New Delhi, Sept. 3: The government is thinking of putting in place a new category in the Juvenile Justice Act to address crimes committed by adolescents aged between 16 and 18.
The proposal has gathered momentum against the backdrop of the outrage articulated by the mother of the girl gang-raped and killed in Delhi, after a three-year sentence was awarded to a juvenile accused last week.
The juvenile in the Delhi case could not be tried under the regular law as he was six months shy of 18 — the legal threshold for adulthood — at the time of the atrocity.
If the proposed change comes through, an accused in the Mumbai gang-rape case —aged 16 years and six months — can be prosecuted in the special category that could carry jail terms between five years and life.
According to the National Crime Records Bureau, the accused in most murders (861) and rapes (887) committed by children were aged between 16 and 18 in 2012. The data for the past five years echoes the trend.
“We are definitely incorporating harsher punishments for those children who are involved in heinous crimes and sending them away for longer periods under the Juvenile Justice Act,” said Krishna Tirath, the women and child development minister.
The ministry was mulling this option for some time but was tiptoeing because of pressure from child rights groups that were against changes in the law.
However, the ministry appears to have been emboldened enough to revive the proposal following the shock triggered by the light punishment for the juvenile who is now an adult.
“(Under the proposal) children in the 16-18 age group, accused of rape, gang rape, murder or are repeat offenders committing heinous crimes can be sent to jail for anywhere between five years to life. We will also discuss with the law ministry and the home ministry if we could sentence them on a par with the provisions mentioned under the Indian Penal Code,” minister Tirath added.
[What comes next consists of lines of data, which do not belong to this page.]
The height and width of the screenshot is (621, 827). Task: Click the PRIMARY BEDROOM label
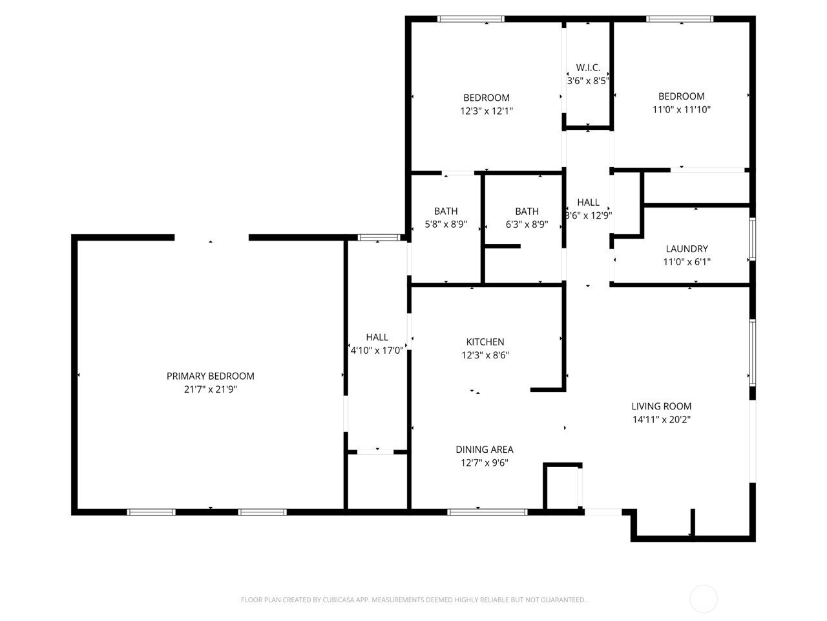pyautogui.click(x=210, y=376)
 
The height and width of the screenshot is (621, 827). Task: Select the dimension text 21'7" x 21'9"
pyautogui.click(x=210, y=389)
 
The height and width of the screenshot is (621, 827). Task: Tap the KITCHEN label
pyautogui.click(x=485, y=342)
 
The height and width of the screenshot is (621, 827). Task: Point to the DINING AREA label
pyautogui.click(x=484, y=450)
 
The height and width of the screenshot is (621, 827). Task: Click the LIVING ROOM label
pyautogui.click(x=661, y=406)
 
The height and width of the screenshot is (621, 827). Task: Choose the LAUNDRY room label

Tirath said she was against lowering the cut-off age for juveniles. “I have always maintained that I am against lowering the age of a juvenile. While we will propose harsher punishments in this particular age group, the law will state that the intention of the accused will be taken into account before the sentencing. One has to understand that most of the children who are involved in such crimes are from impoverished backgrounds, uneducated and often victims of abuse. So, their punishment, however harsh, should be reformative,” she said.
The ministry will propose that, if convicted, those in the 16-18 age bracket should be sent to special jails. They will be educated in subjects of their choice and given vocational training.
“These logistics need to be worked out with state chief secretaries with whom I will meet soon and the two other ministries. The ministry thinks that either these children could be housed in a separate jail or in a different section that will only be for this category of children,” said Tirath.